## Aim of the exercise:
Return exactly the lines of the data below, from the one that contains "Where should I" through the final line, and leave out every picture.

(Records drawn from a dataset)
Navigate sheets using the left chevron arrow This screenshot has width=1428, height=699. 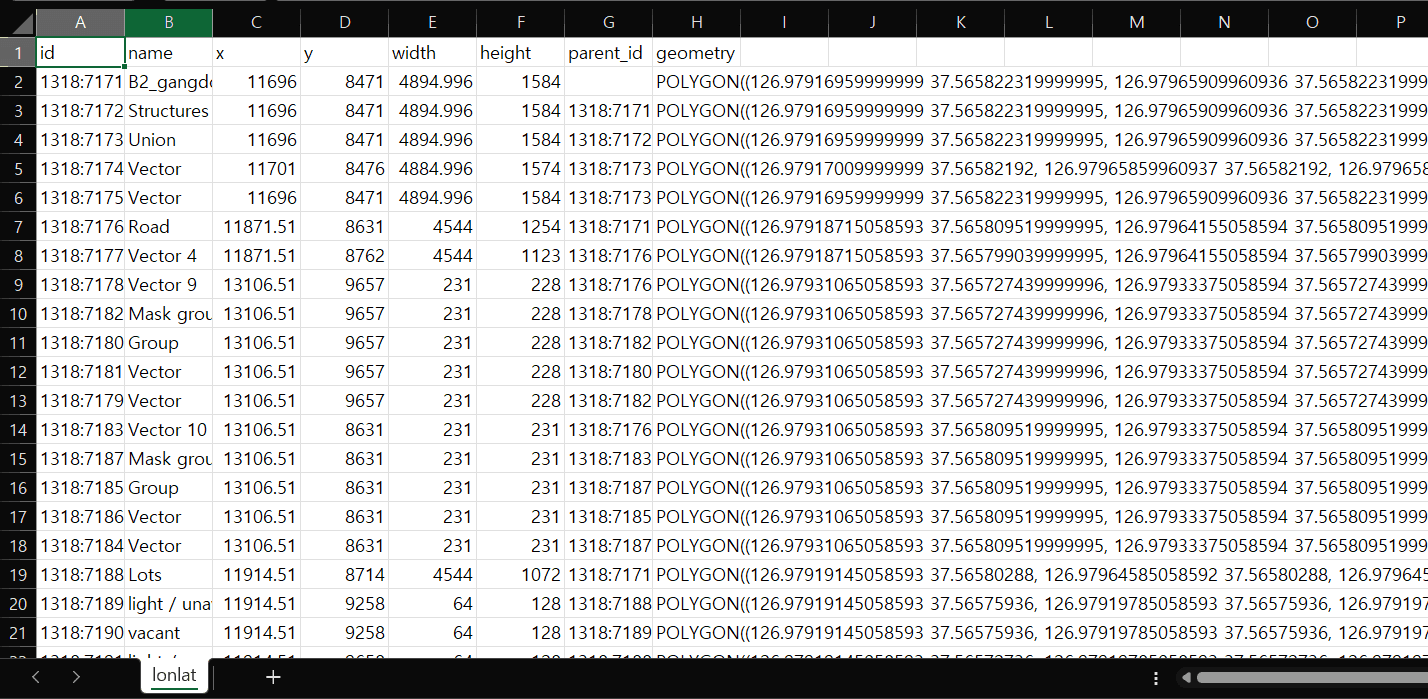[36, 677]
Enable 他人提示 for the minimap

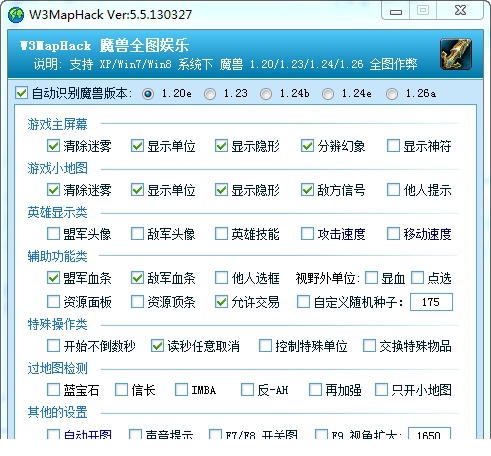393,190
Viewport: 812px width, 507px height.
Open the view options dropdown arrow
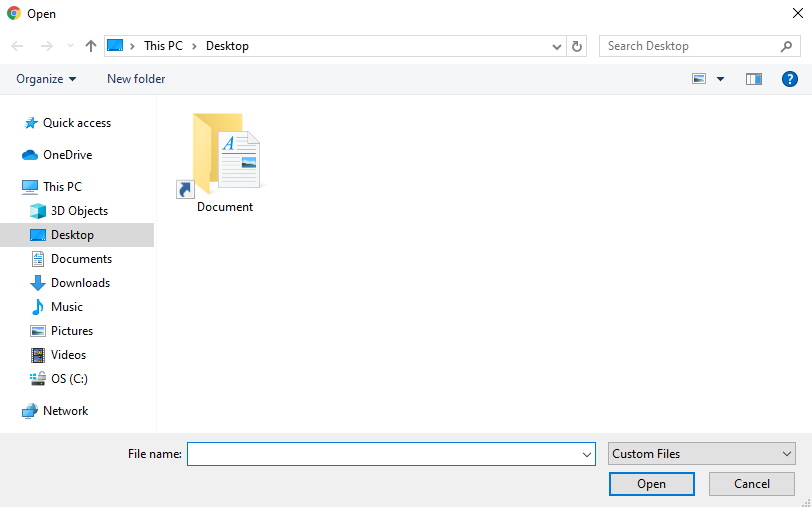[720, 79]
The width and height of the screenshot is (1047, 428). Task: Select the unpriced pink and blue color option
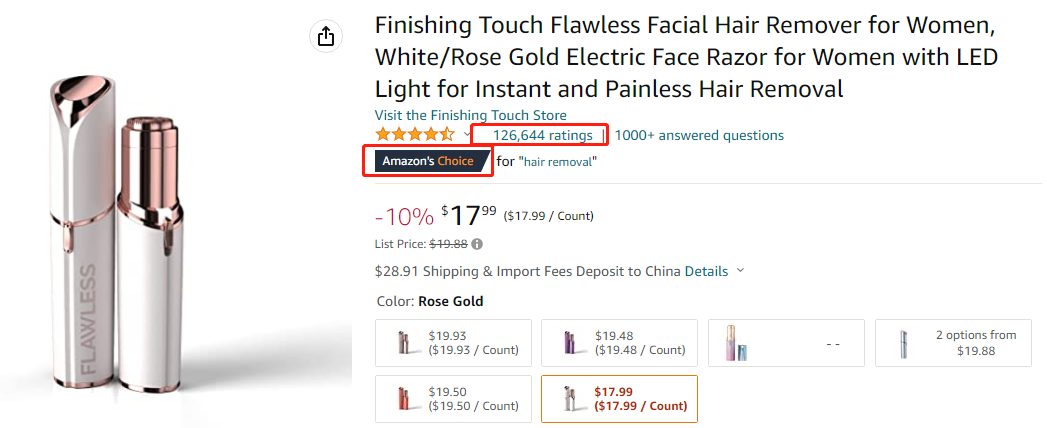(x=784, y=343)
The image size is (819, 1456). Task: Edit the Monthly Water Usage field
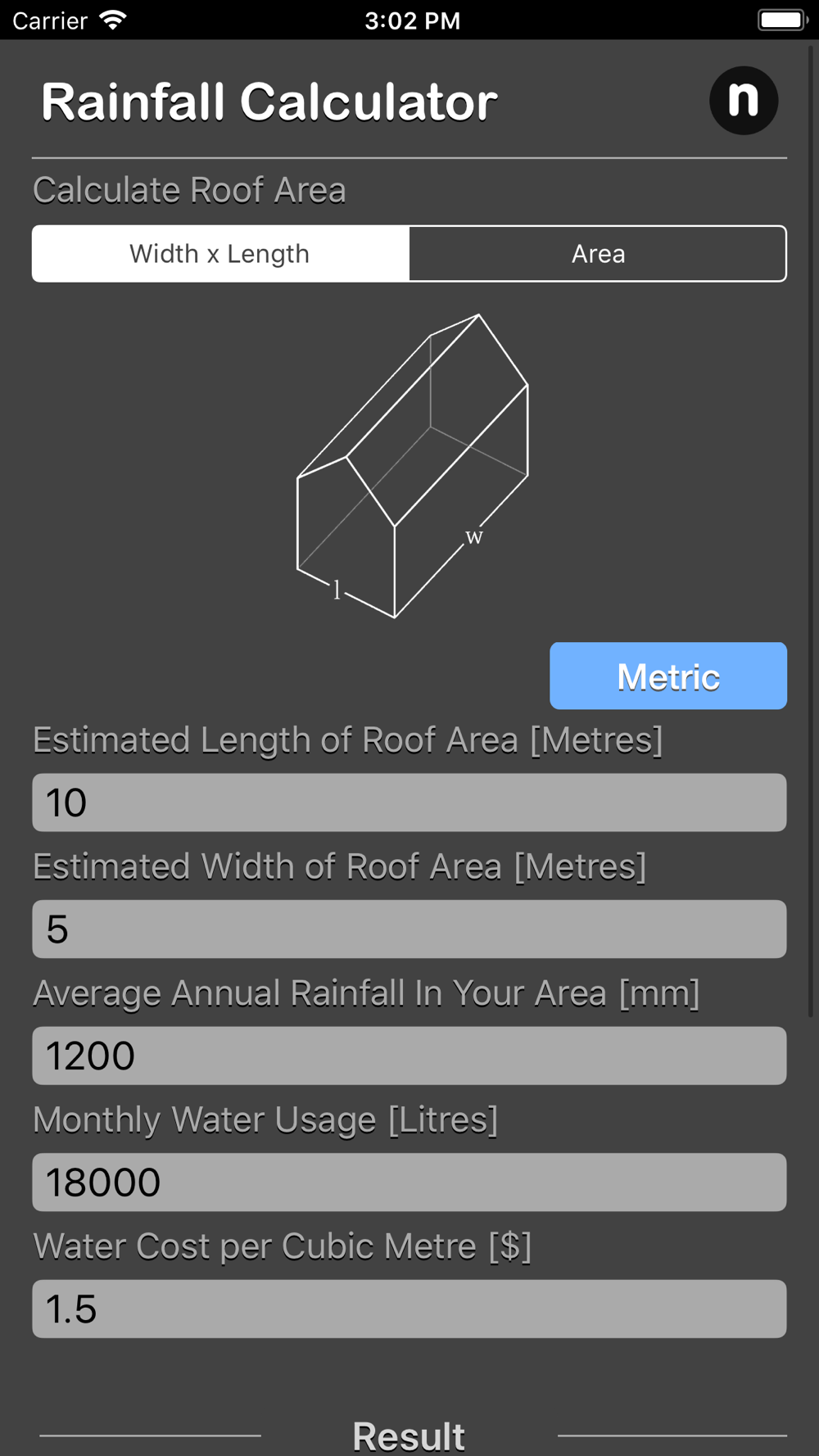click(x=410, y=1182)
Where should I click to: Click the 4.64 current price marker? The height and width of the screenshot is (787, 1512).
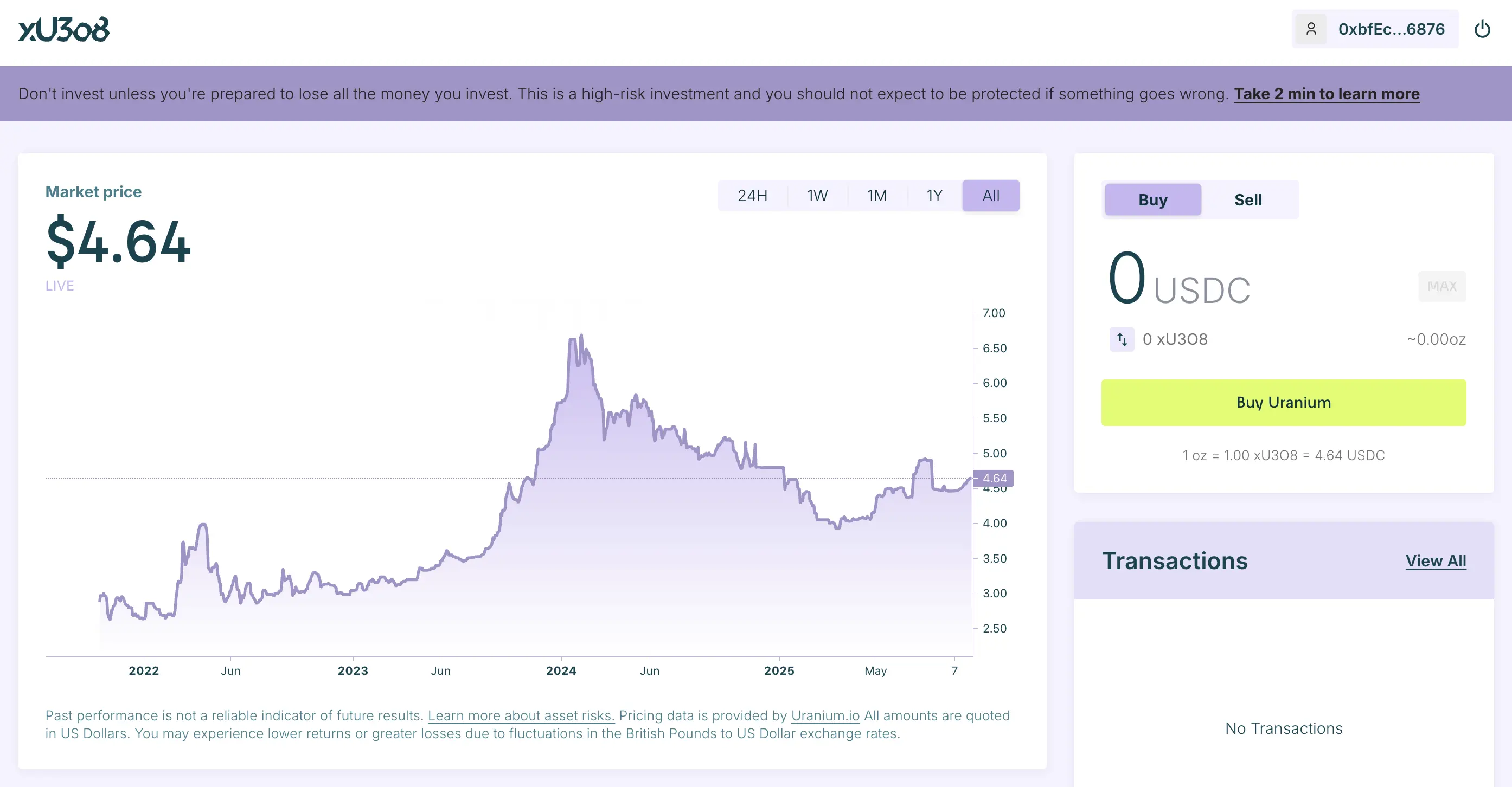point(993,479)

## Written answer:
Where should I click to: Click the 4.64 current price marker? The height and width of the screenshot is (787, 1512).
point(993,479)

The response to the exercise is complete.